═════ Exercise materials
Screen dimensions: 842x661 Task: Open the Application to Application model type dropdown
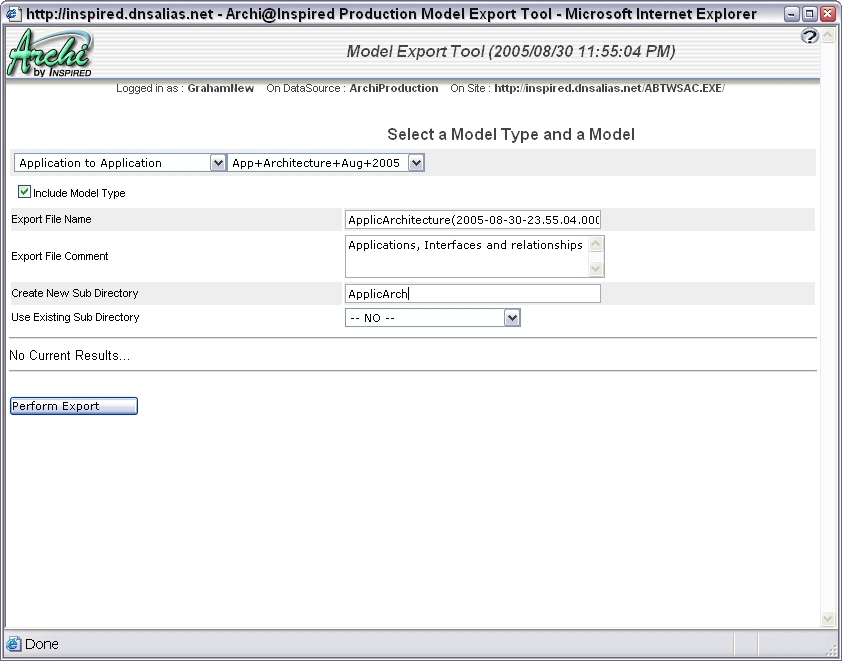coord(218,163)
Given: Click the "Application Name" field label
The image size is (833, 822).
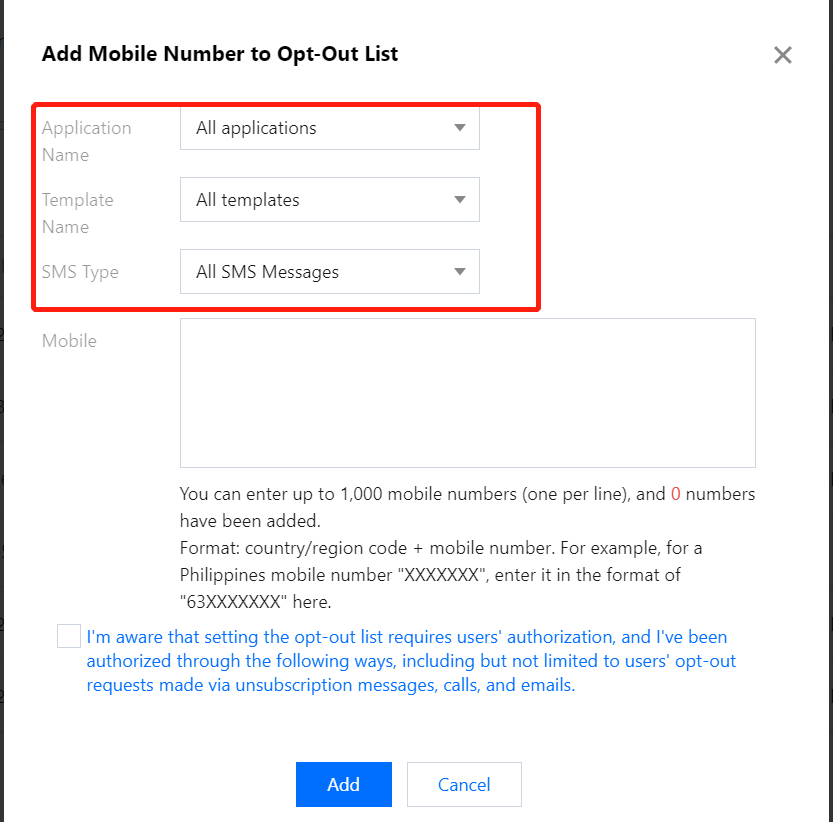Looking at the screenshot, I should 86,141.
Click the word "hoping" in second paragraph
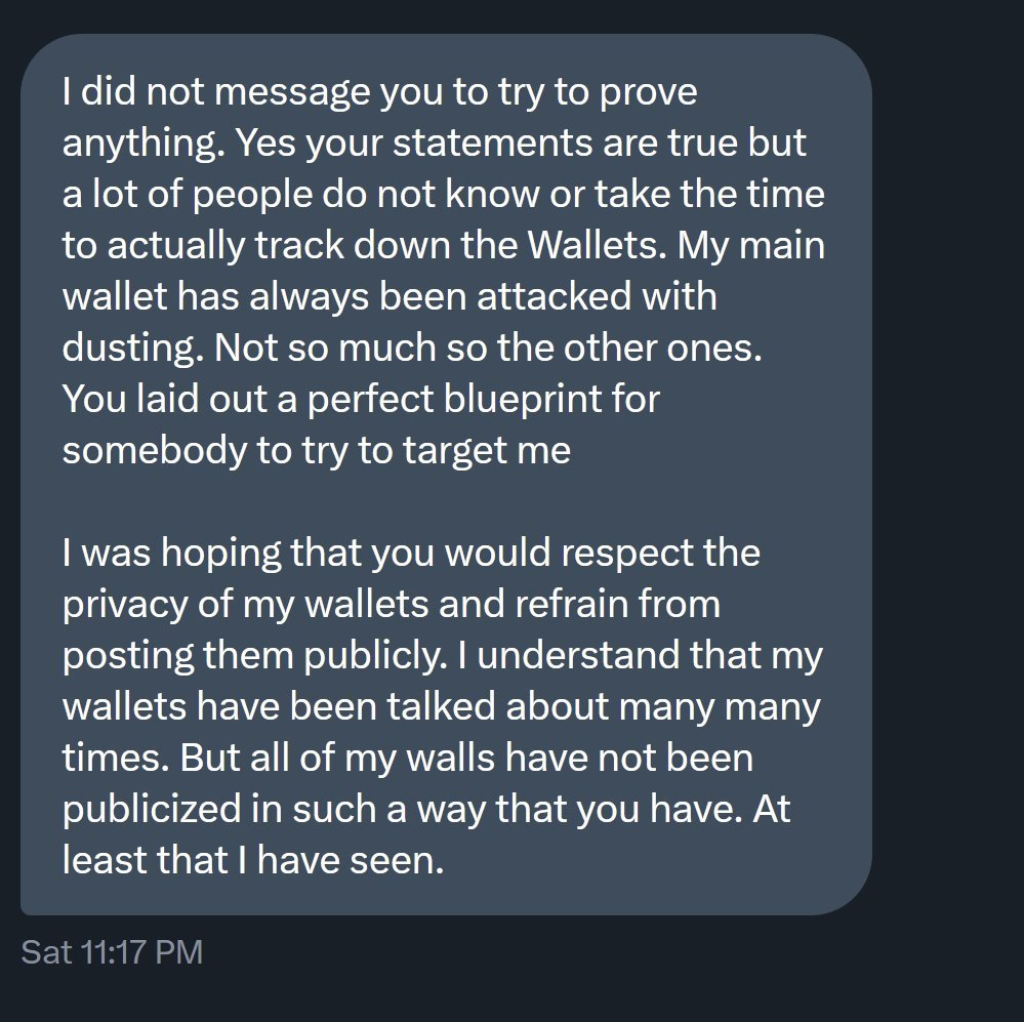This screenshot has height=1022, width=1024. tap(220, 553)
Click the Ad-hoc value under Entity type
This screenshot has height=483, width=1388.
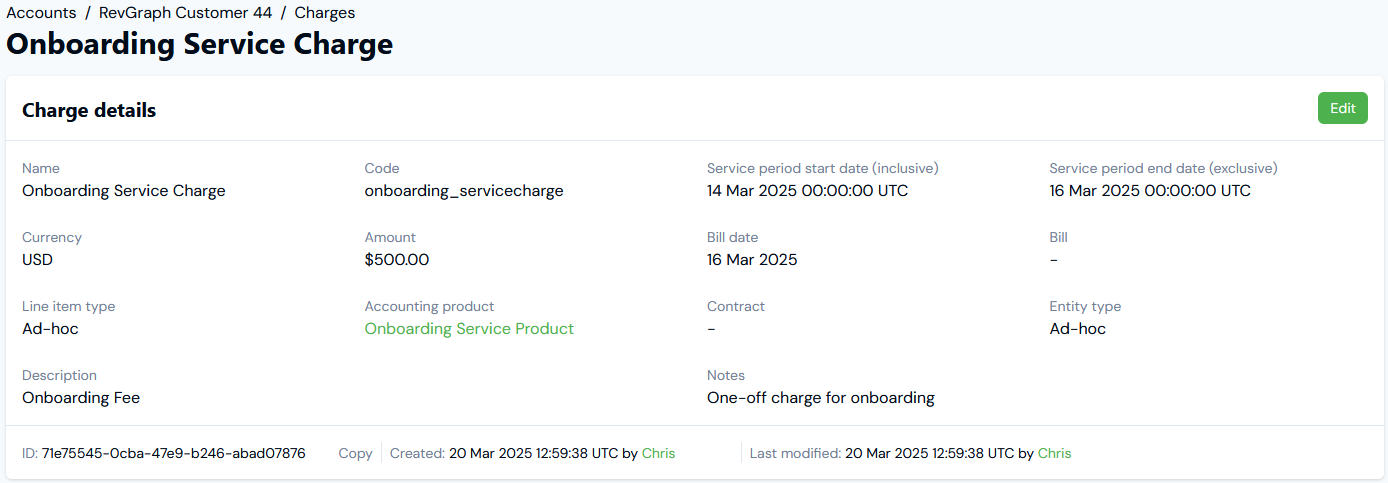click(x=1078, y=328)
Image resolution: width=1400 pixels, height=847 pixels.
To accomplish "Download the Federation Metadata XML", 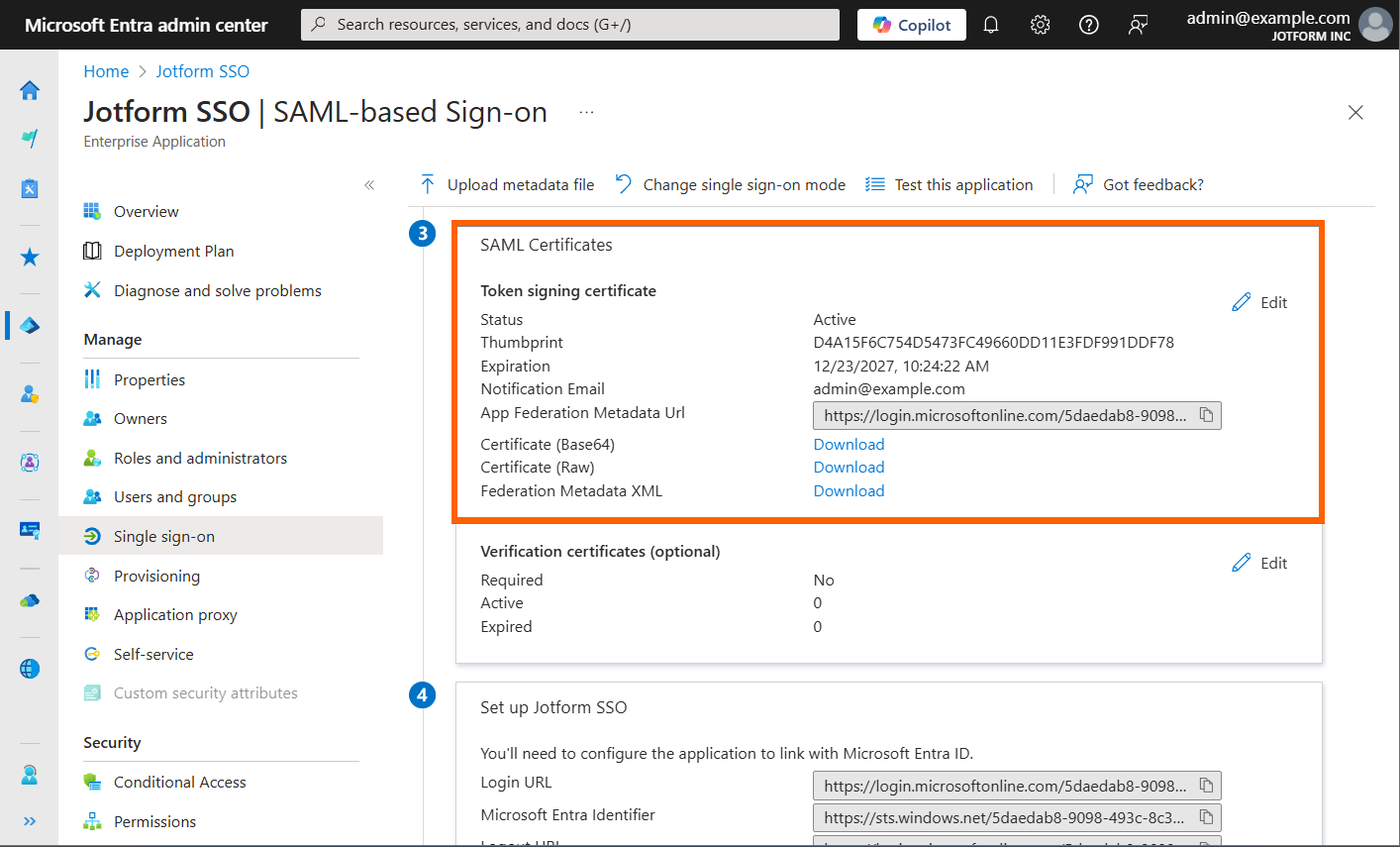I will click(x=849, y=490).
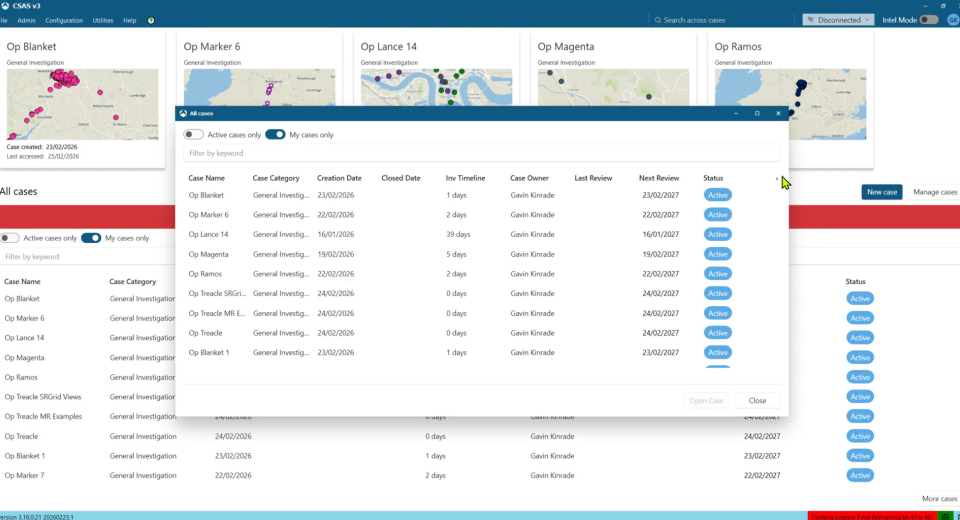
Task: Click the GK user avatar icon
Action: click(951, 20)
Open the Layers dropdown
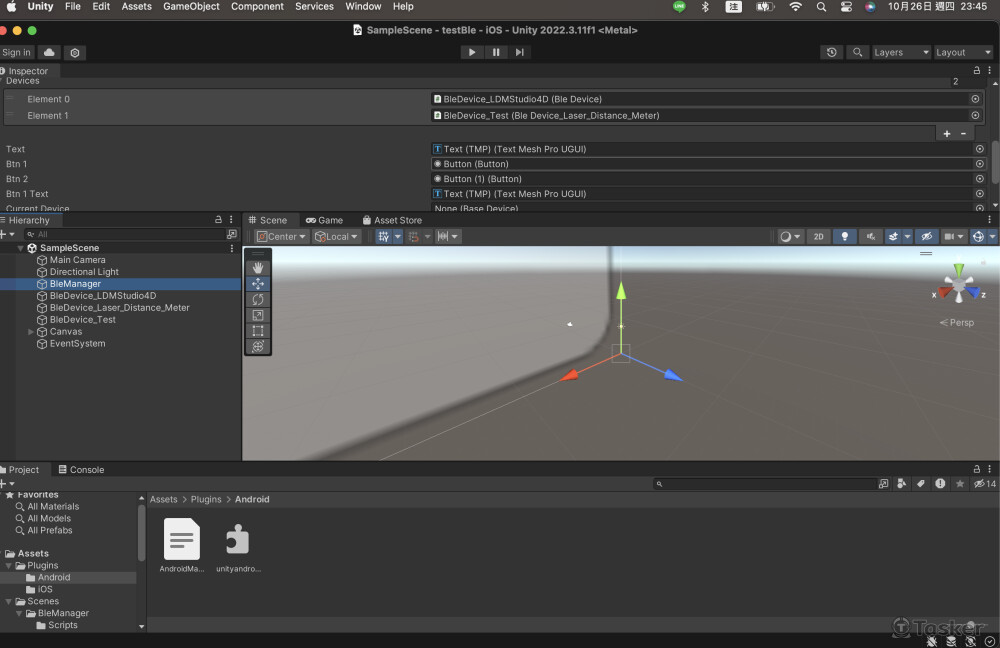 coord(899,52)
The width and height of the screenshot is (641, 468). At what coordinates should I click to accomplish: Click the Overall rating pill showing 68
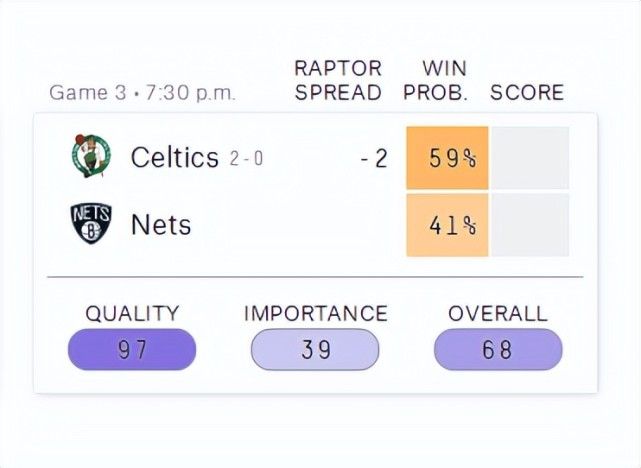click(x=498, y=349)
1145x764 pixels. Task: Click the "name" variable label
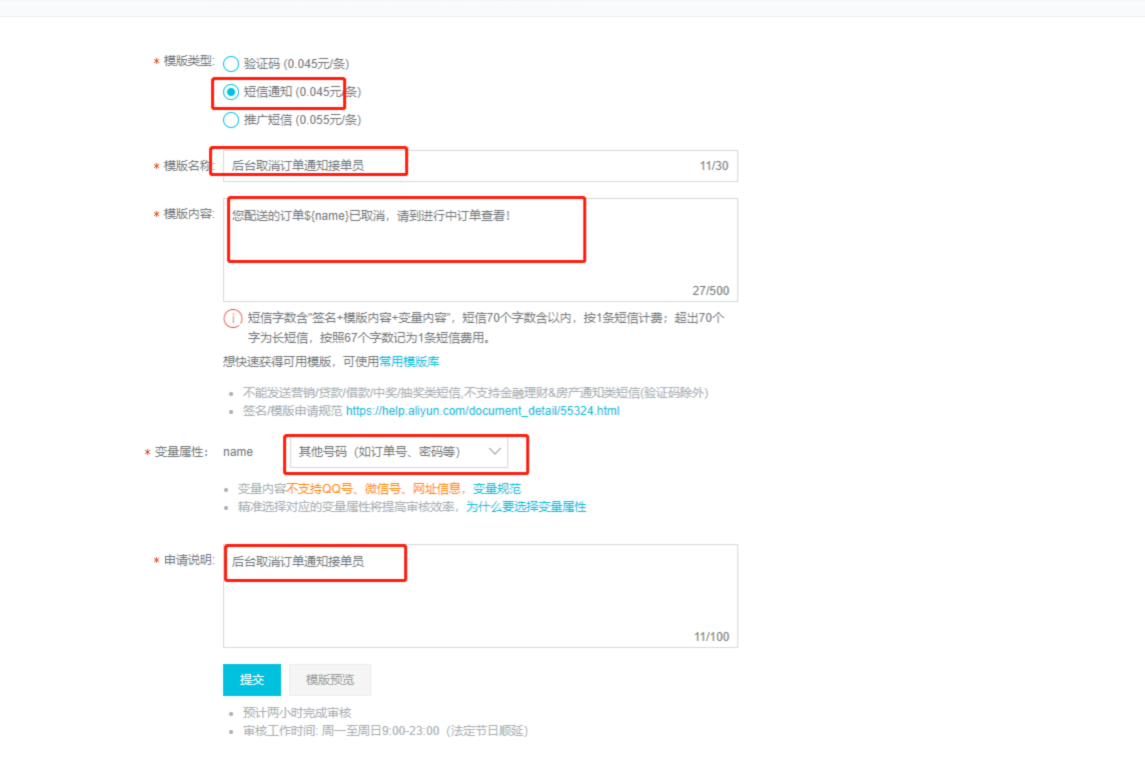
══════════
Please state only the number of lines above that hold the string "pixels".

[Solution for this problem]: 2